Monday, August 23, 2010
The Last Testament by Sam Bourne
It’s time to talk about The Last Testament after The Righteous Man.
Let’s get the synopsis out of the way :
An Iraqi boy loots an ancient clay tablet from a long-forgotten vault in the Baghdad Museum of Antiquities.
At a rally for the signing of a historic deal between Israel and Palestinians, an assassin pushes through the crowd towards the Israeli PM. Bodyguards shoot the man dead. But in his hand there’s no gun : only a blood-stained note .
A series of apparently random killings follows as tensions boil over, Washington calls in star peace negotiator Maggie Costello. Maggie finds herself in an impossible situation, especially when she discovers the murders are not random. Someone is killing archaeologists and historians – those with secret knowledge of the ancient past.

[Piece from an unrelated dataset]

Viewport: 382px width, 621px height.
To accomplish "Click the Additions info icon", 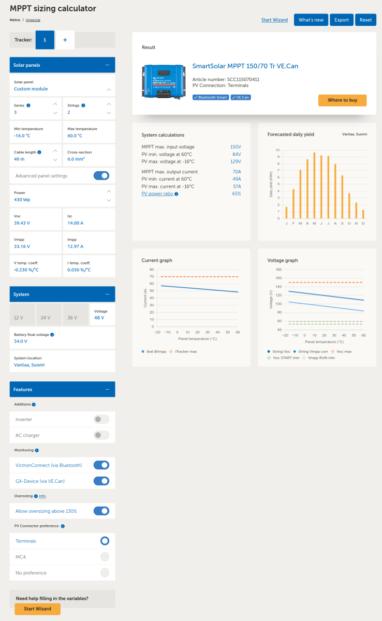I will coord(34,404).
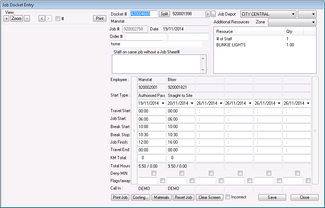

I actually don’t know where to start. It’s actually quite a confusing book for me. First, readers have to take note of timeline and venue. To compute these into some form of sequence can be quite challenging for my brain cells which would normally be half functioning when I read. (hahah…well, we read to relax, right?) I found myself having to flip back to the earlier pages just to get a sense of the sequence. Sometimes the timeline is in months and sometimes just over a few hours so, yes, too complicating for me.

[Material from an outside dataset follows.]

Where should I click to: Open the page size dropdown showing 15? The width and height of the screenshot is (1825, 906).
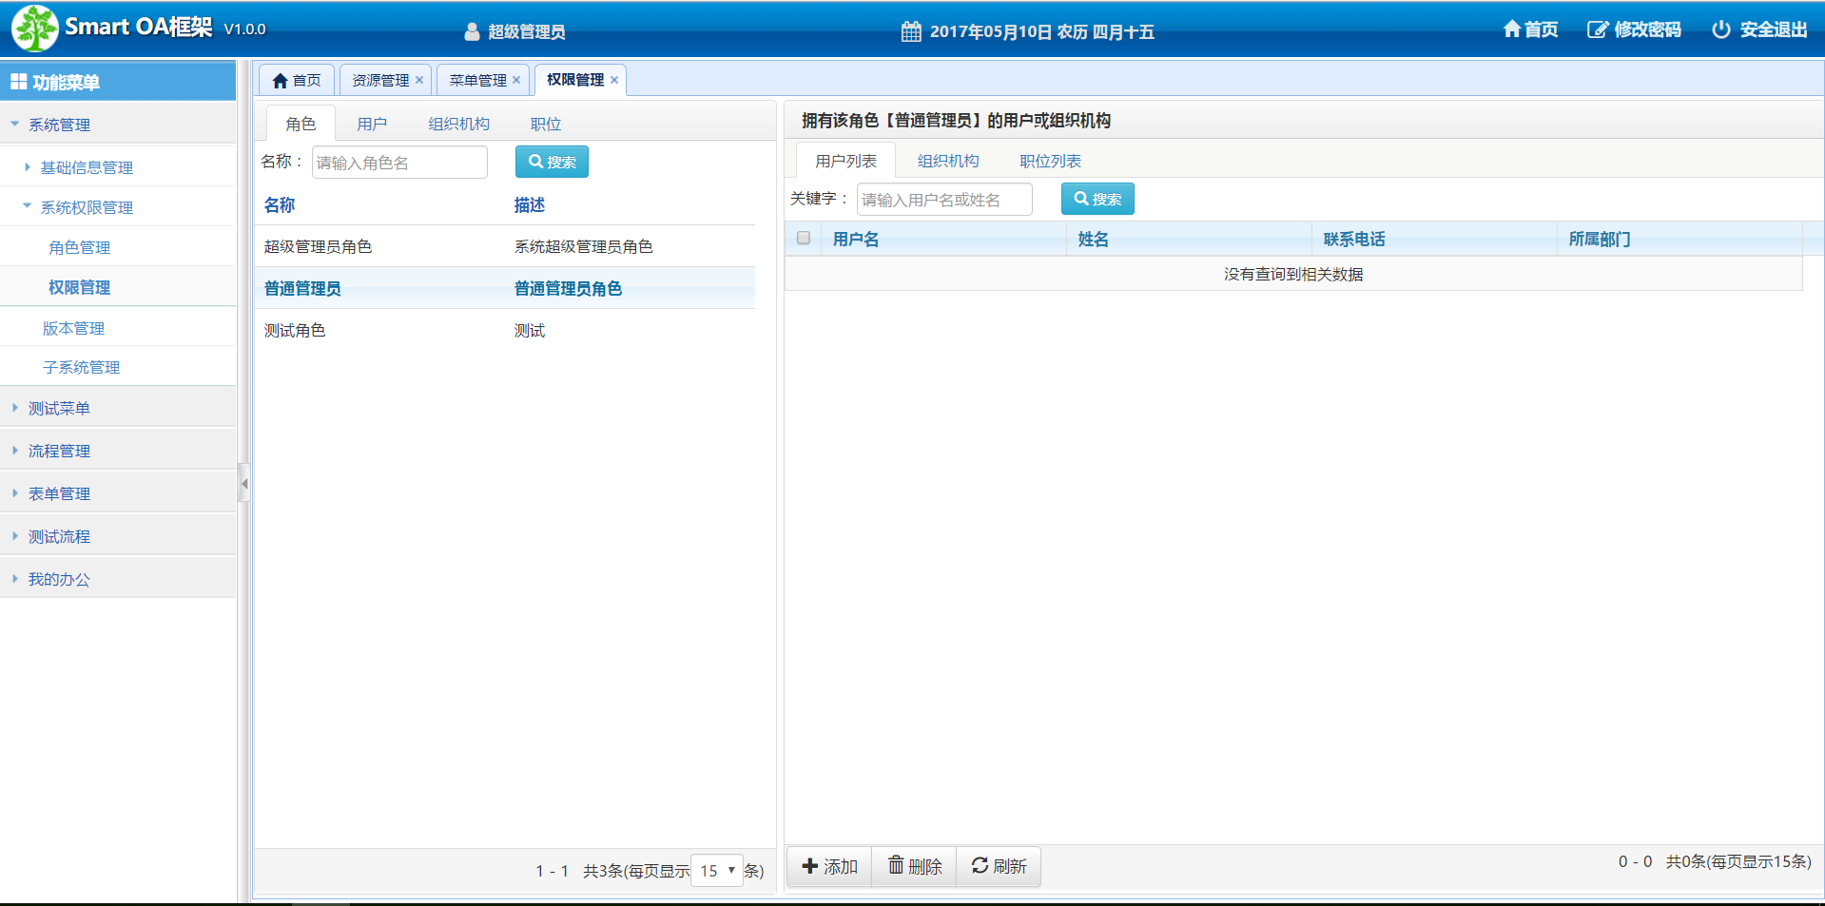(x=717, y=871)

Maggie Costello being the main lead in the story is not a very endearing character. I was quite annoyed with her time and again. Having fouled up her last negotiation case, she went on sabbatical and took up couples counseling back in Washington. She thought that she can redeem herself by agreeing to take up this case and travel to Tel Aviv. The very reason that she was taken off the last case was the very reason that she’s been assigned this particularly case although she was not aware of it initially. I didn’t like Maggie Costello at the beginning of the book and I didn’t like her toward the end.
If you like politics and thriller, then this would be up your alley. Unfortunately, I felt I took a wrong turn with this one.